<<<<
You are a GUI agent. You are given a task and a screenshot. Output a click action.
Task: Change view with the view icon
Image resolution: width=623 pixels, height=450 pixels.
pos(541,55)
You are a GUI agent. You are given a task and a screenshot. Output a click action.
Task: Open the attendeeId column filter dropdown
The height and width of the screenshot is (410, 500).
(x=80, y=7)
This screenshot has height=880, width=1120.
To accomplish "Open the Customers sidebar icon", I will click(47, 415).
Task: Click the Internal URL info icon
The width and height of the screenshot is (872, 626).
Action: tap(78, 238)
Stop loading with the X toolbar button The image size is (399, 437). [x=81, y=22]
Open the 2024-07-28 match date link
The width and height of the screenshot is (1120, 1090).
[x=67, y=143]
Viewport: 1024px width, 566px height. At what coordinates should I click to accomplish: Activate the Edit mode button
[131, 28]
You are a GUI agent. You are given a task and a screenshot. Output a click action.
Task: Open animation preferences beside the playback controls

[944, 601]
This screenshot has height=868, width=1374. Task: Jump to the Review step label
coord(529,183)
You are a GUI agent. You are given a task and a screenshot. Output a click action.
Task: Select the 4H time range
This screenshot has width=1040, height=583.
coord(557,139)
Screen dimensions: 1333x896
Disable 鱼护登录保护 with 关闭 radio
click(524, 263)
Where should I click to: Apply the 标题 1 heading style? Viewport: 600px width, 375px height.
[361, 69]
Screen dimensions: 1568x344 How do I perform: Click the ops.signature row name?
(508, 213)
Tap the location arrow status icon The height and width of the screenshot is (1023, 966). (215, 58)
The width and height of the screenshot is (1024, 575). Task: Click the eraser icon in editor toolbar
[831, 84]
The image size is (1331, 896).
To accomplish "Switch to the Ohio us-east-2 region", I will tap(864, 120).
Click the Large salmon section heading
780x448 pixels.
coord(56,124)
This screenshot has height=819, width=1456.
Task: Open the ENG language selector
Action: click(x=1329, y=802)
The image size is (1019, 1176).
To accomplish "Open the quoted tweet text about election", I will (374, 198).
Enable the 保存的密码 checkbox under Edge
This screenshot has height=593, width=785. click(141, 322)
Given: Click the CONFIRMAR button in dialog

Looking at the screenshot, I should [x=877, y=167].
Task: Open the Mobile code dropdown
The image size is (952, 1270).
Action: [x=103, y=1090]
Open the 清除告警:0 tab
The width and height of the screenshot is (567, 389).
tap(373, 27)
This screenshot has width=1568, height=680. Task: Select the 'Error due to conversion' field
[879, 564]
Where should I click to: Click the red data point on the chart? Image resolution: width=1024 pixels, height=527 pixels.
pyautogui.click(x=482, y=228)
>>>>
▶ What to do
From the entries above, tally the lines that contain the string "will". Report the total and nothing more.

▶ Result
3